_Task brief_
Lines in the listing below that include the word "agent" need to be copied.

*** Opening of Data to examine ***

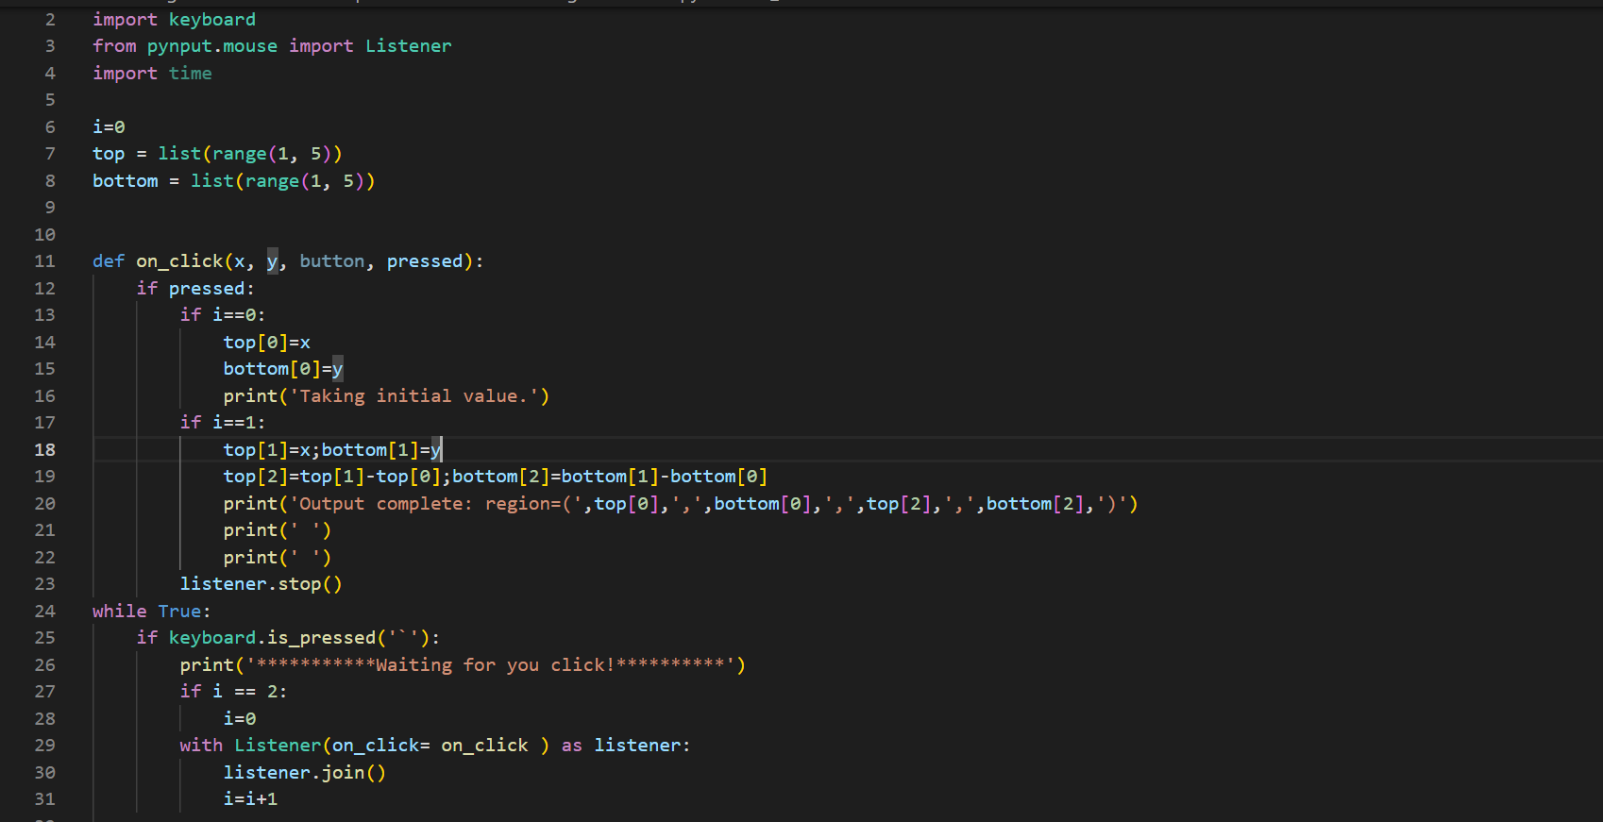This screenshot has height=822, width=1603.
Task: Click the 'bottom' variable assigned with list(range)
Action: tap(125, 181)
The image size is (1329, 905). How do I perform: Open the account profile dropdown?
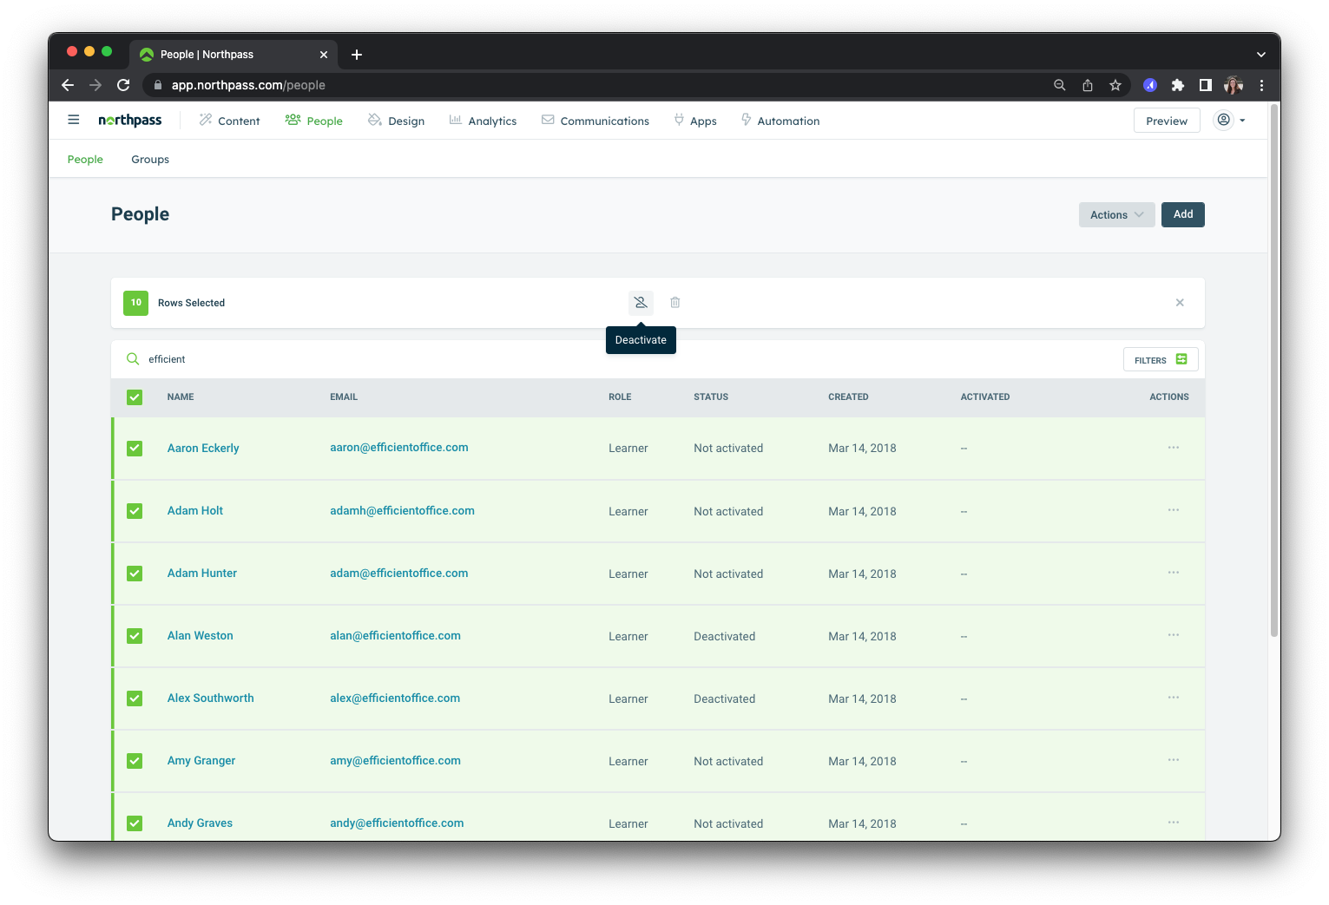pos(1230,121)

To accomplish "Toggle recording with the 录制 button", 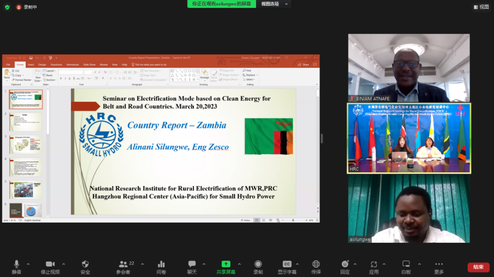I will coord(258,267).
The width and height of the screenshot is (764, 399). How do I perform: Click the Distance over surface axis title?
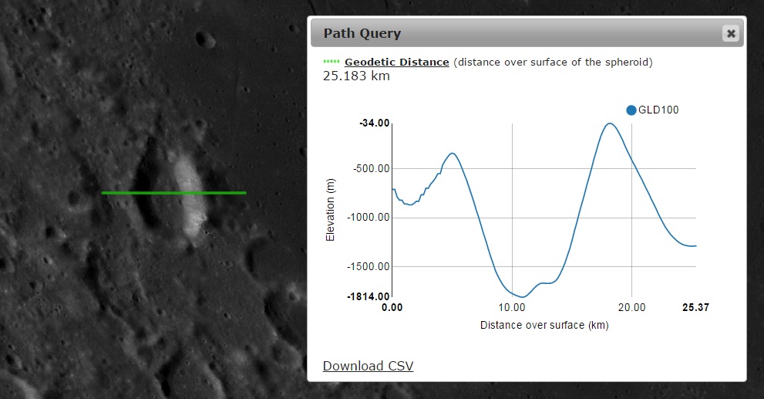click(544, 325)
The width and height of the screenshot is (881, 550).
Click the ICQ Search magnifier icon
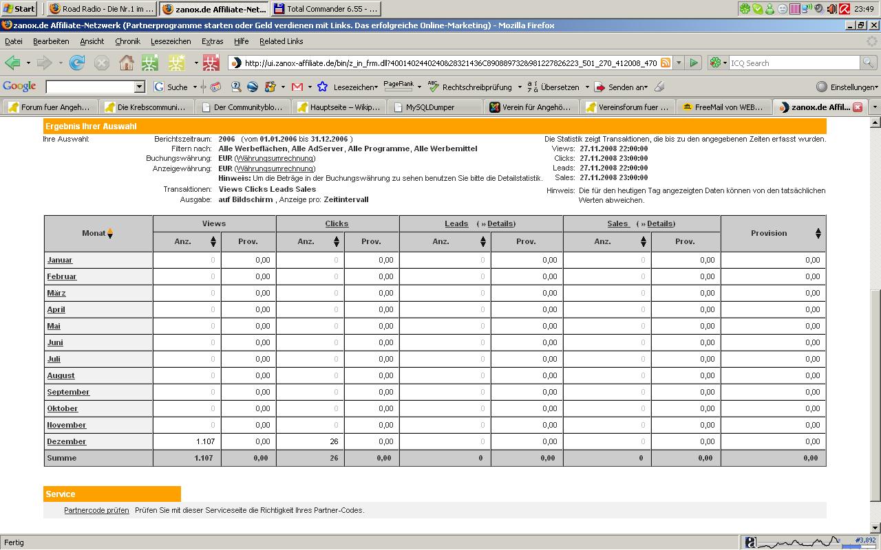868,63
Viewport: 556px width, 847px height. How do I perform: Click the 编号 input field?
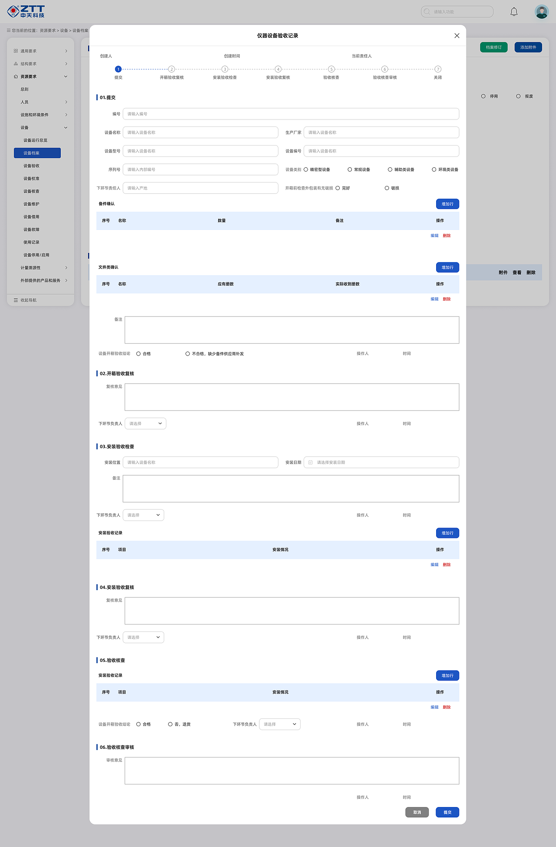coord(291,114)
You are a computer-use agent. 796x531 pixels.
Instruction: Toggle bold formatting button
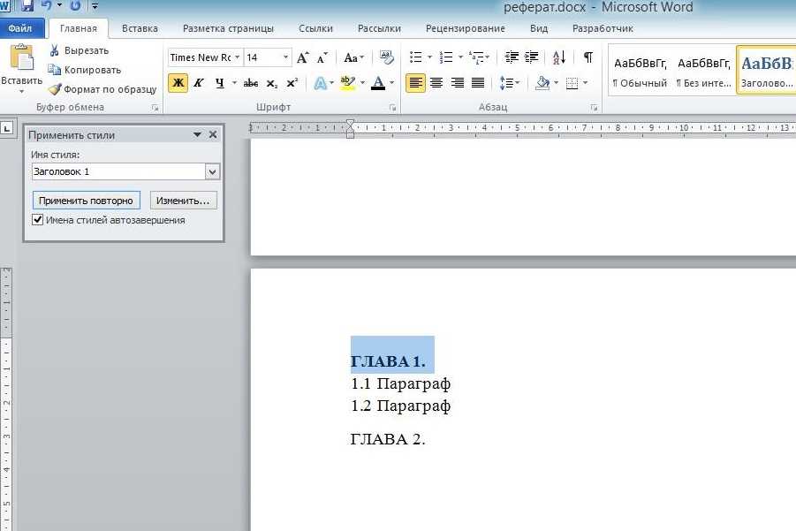click(x=178, y=83)
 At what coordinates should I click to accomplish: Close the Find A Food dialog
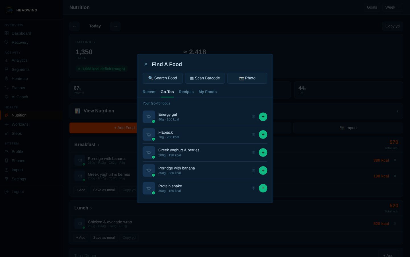pyautogui.click(x=146, y=64)
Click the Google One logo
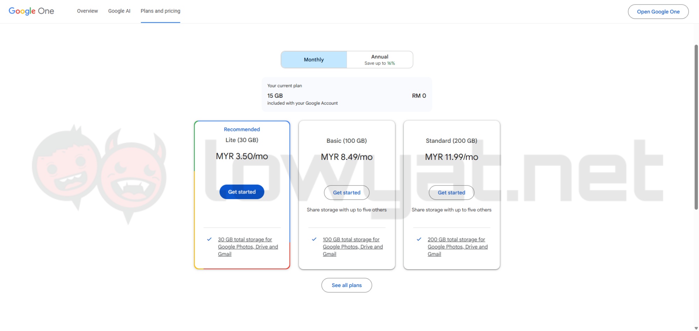This screenshot has width=699, height=331. [31, 11]
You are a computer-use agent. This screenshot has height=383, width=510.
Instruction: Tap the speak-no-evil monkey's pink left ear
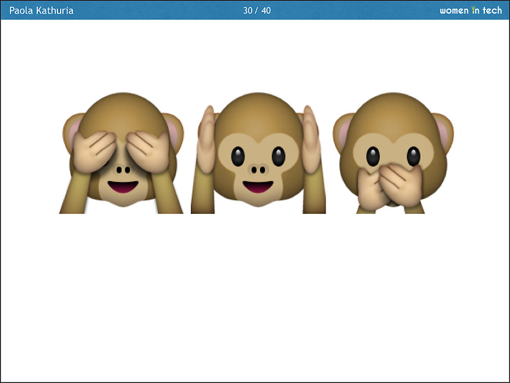[x=344, y=131]
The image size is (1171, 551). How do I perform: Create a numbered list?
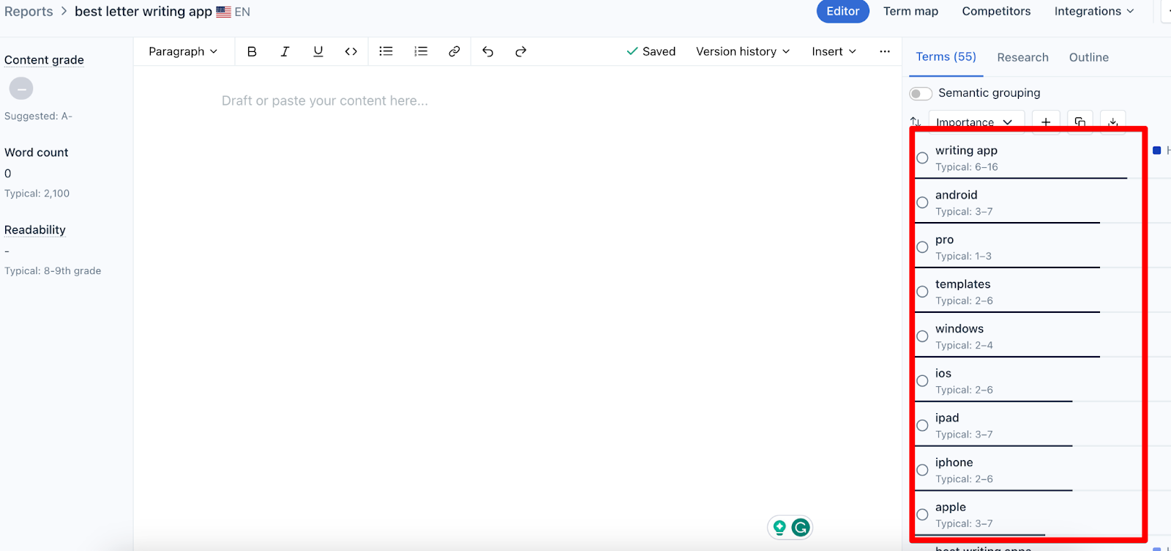[421, 51]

*** Close of Data to examine ***

_Solution to the exercise_
You are a computer-use agent. 796x531 pixels.
You are a computer-use agent. This screenshot has height=383, width=510.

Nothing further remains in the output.